** RECORDS TO USE **
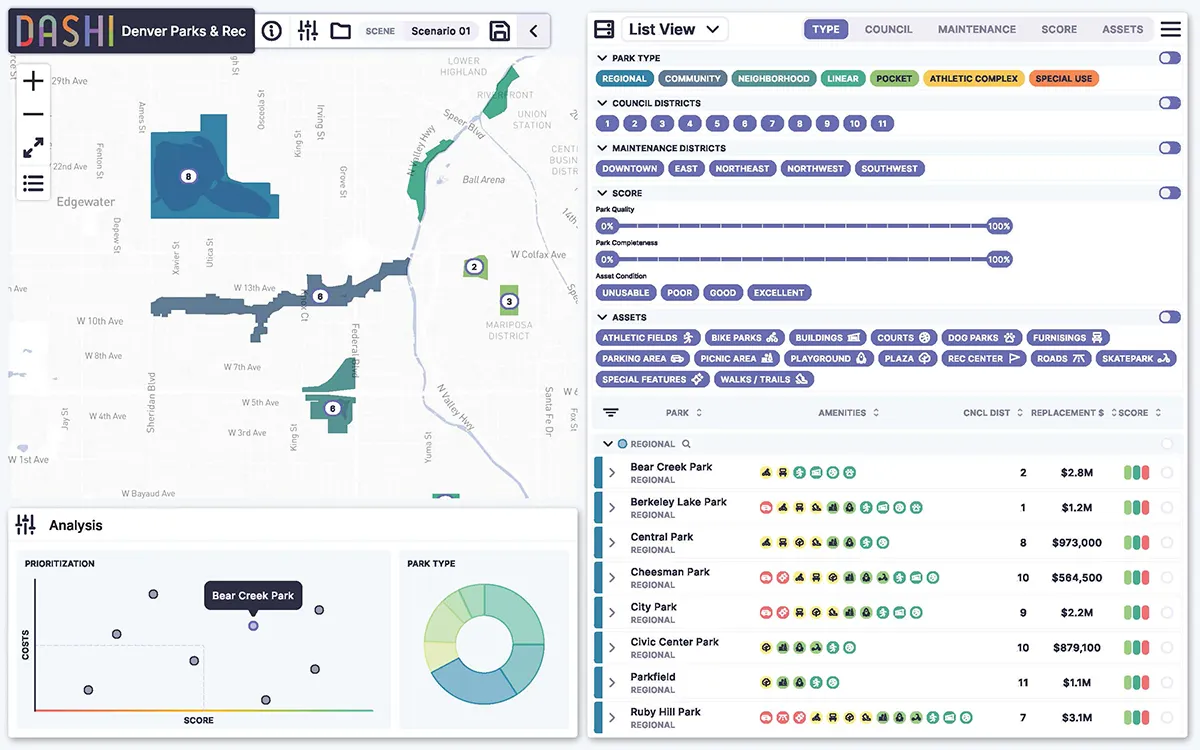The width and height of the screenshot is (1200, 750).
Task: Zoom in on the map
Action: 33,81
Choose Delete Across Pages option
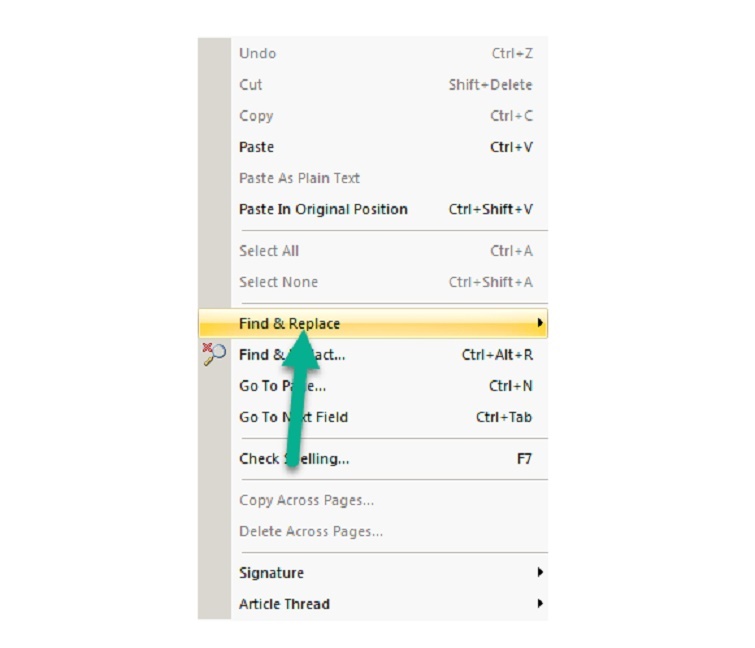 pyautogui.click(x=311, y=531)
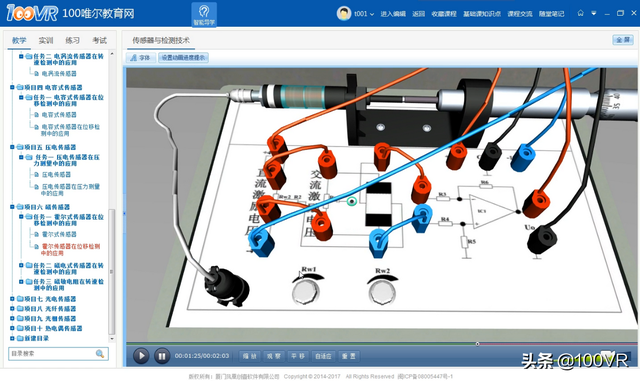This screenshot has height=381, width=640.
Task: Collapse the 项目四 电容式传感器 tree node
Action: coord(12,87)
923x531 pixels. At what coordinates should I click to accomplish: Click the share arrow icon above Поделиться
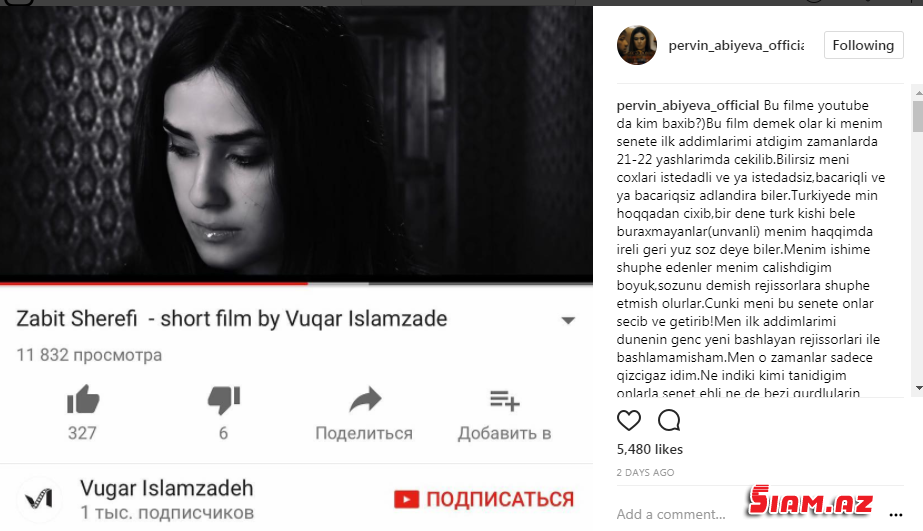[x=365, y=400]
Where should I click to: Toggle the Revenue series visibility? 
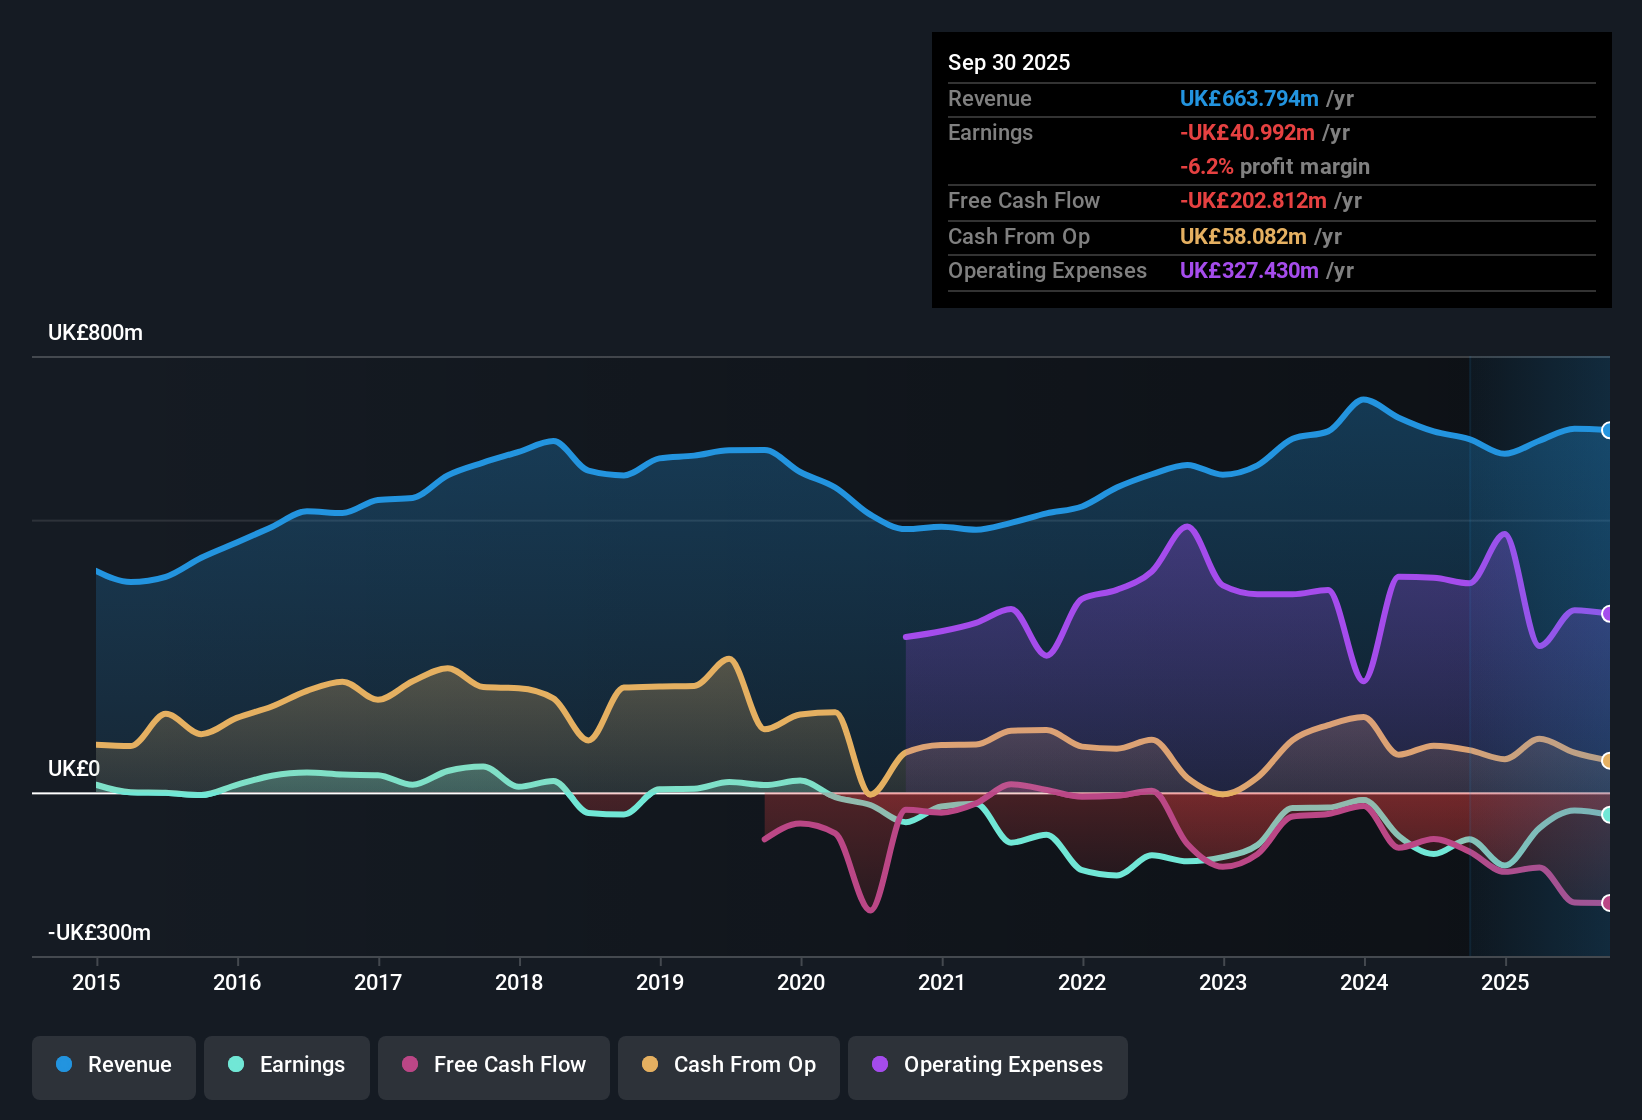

** EXERCISE **
Could you recast all the records above as a numbered list with one line per item, skipping any blank lines and leaving out the pictures?

** CORRECT RESULT **
1. The width and height of the screenshot is (1200, 750).
2. Task: Zoom in on the map
3. Action: 33,81
4. Choose Delete Across Pages option
5.  pyautogui.click(x=311, y=531)
6. This screenshot has height=381, width=640.
7. Task: Collapse the 项目四 电容式传感器 tree node
8. Action: coord(12,87)
9. 923x531 pixels. At what coordinates should I click to accomplish: Click the share arrow icon above Поделиться
10. [x=365, y=400]
11. Where should I click to: Toggle the Revenue series visibility? 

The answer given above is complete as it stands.